Quali sono i rischi che come documentarista accetti di correre?
«I freelance non hanno copertura, non hanno sicurezza. Bisognerebbe imparare a dire di no, che non si fa più. Poi, però, spinto dalla passione e dalla voglia di andare a vedere, decidi di correre il rischio».

Perché hai scelto di fare questo mestiere?
«Me lo chiedo tutte le mattine. È logorante viaggiare male e di corsa, stare in posti senza corrente elettrica, senza acqua calda, perennemente sotto stress. È pesante doversi occupare da solo dell’organizzazione, della logistica, dei contenuti, delle riprese, senza una redazione, né una segretaria di produzione».

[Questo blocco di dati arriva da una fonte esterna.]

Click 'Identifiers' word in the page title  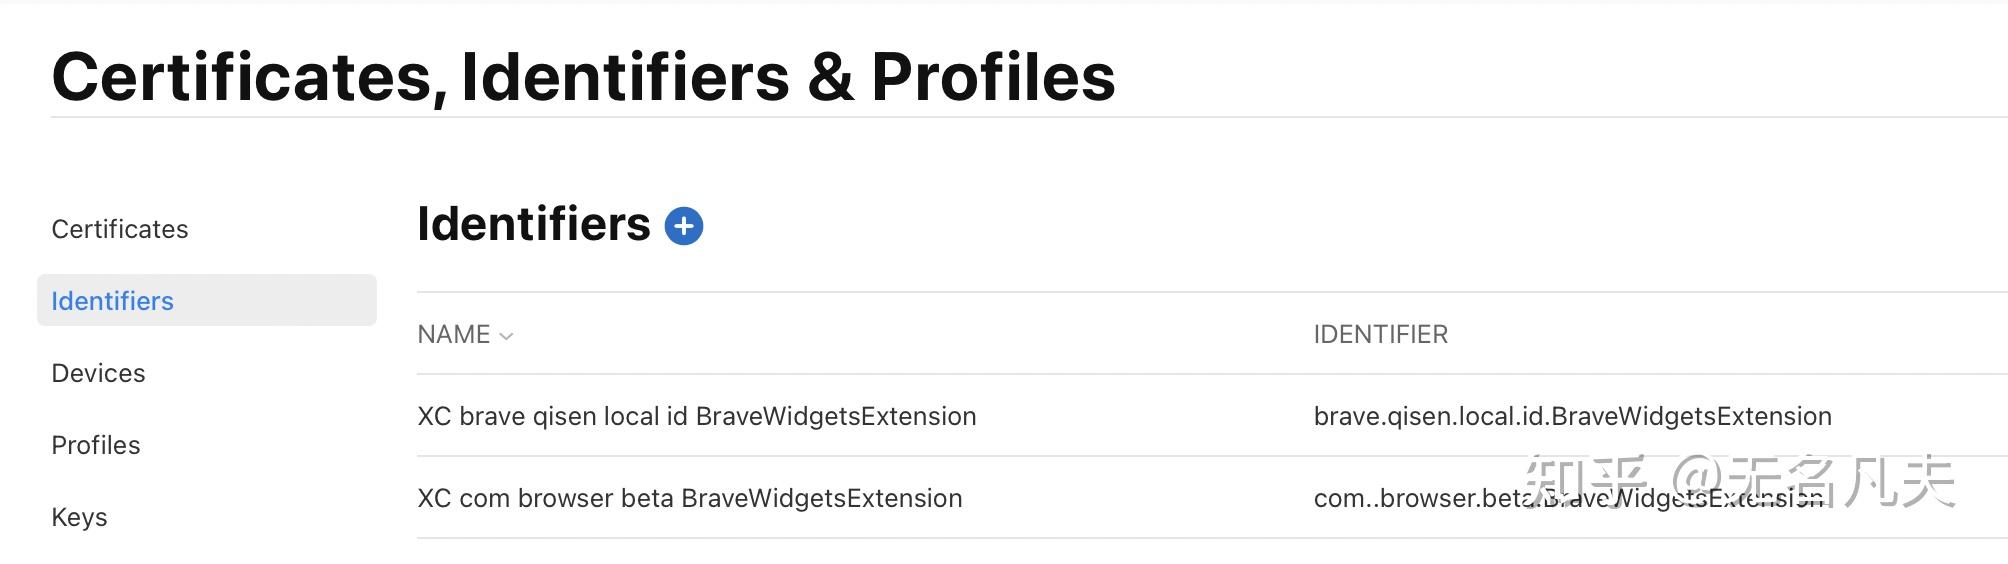[625, 77]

Ti ricordo che la domanda è “perché hai scelto di fare questo mestiere”…
«Perché da bambino sognavo di fare il fotoreporter e il sogno si è realizzato. L’aspetto positivo è la possibilità di vedere il mondo, conoscere le situazioni da vicino ti arricchisce e crea una coscienza critica diversa rispetto a quello che propinano i media. Chi viaggia vive due volte, si dice. Oggi si è più connessi, ma molti anni fa era diverso. Potevi stare 15 giorni senza telefonare a casa e allora sì, che vivevi una vita parallela».